Desde el punto de vista cognitivo, al igual que el miedo, la ira obnubila el entedimiento, generando así una disminución en la eficacia de los procesos cognitivos y focalizando la atención prácticamente sólo en el obstáculo que funciona como situación frustrante. Pero mientras en el miedo, la reacción es de huída o escape, en la ira la reacción asociada es de autodefensa o ataque. En ese sentido, la energía movilizada aunque no concluya necesariamente en una agresión, sí puede lograr inhibir las reacciones desagradables de otros sujetos, específicamente mediante el aumento de la velocidad y la intensidad de la voz, y la capacidad motora.

En cuanto a la experiencia subjetiva, la ira se experimenta como una reacción también desagradable, pero relacionada con la impaciencia y la aversión hacia algo. La sensación de energía e impulsividad que genera tiende a la necesidad de actuar de manera intensa e inmediata para solucionar de forma activa la situación problemática que se valora como obstáculo.

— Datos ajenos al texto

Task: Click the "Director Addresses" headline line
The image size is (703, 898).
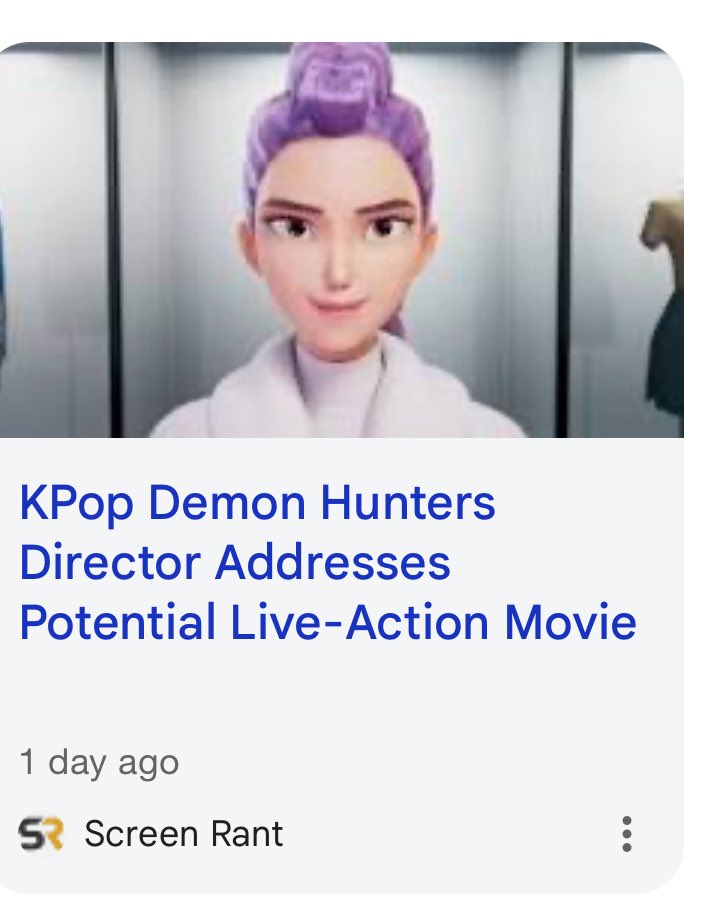Action: [235, 562]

[1] Entre los enfoques teóricos que intentan explicar la emoción se encuentran los modelos evolucionistas (regidos por los postulados darwinistas sobre la emoción que están centrados en la función adaptativa), los psicofisológicos (vinculados a las tesis de William James y Carl Lange sobre la identificación de la emoción por medio de un patrón fisiológico determinado que antecede a la reacción emocional), los neurológicos (liderados por las investigaciones de Walter Cannon que ponían en duda precisamente lo dicho por James-Lange sobre que toda reacción fisiológica estaba precedida por una reacción emocional), los conductistas (para quienes las emociones son respuestas ante estímulos del medioambiente), las teorías de la activación (centradas en la tesis de que existe un único estado de activación de las emociones, y las diferencias entre ellas sería un asunto de grados) y los cognitivistas que conciben a la emoción como una consecuencia de procesos cognitivos.

[2] No obstante ello, muchos teóricos admiten que si bien esto aplica mayormente para las llamadas emociones “positivas” (felicidad, alegría, gratitud, serenidad, esperanza, orgullo, diversión, inspiración, asombro y amor), no es así para aquellas emociones entendidas como “negativas”.

[3] Retomando la tesis darwiniana, un aspecto reciente en el estudio de las emociones es el de tratar de discernir si existen o no emociones que puede ser denominadas básicas o universales. Como se podrá notar, ello significaría entender a las emociones como reacciones afectivas innatas y distinguibles entre sí, presentes en todos los seres humanos.

[4] Por ejemplo, para Izard (1991), las emociones básicas son: placer, interés, sorpresa, tristeza, ira, asco, miedo y desprecio, mientras para Ekman (1973, 1989, 1993), las seis las emociones básicas son ira, alegría, asco, tristeza, sorpresa y miedo. Más recientemente, junto a autores como O’Sullivan y Matsumoto (1991), este autor ha incluido al desprecio. Desde la perspectiva de la existencia de las emociones básicas se articulan dos enfoques no muy distintos: el enfoque biológico y el psicológico. Sin embargo, otros investigadores como Ortony y Turner (1990) señalan que no existen las emociones básicas.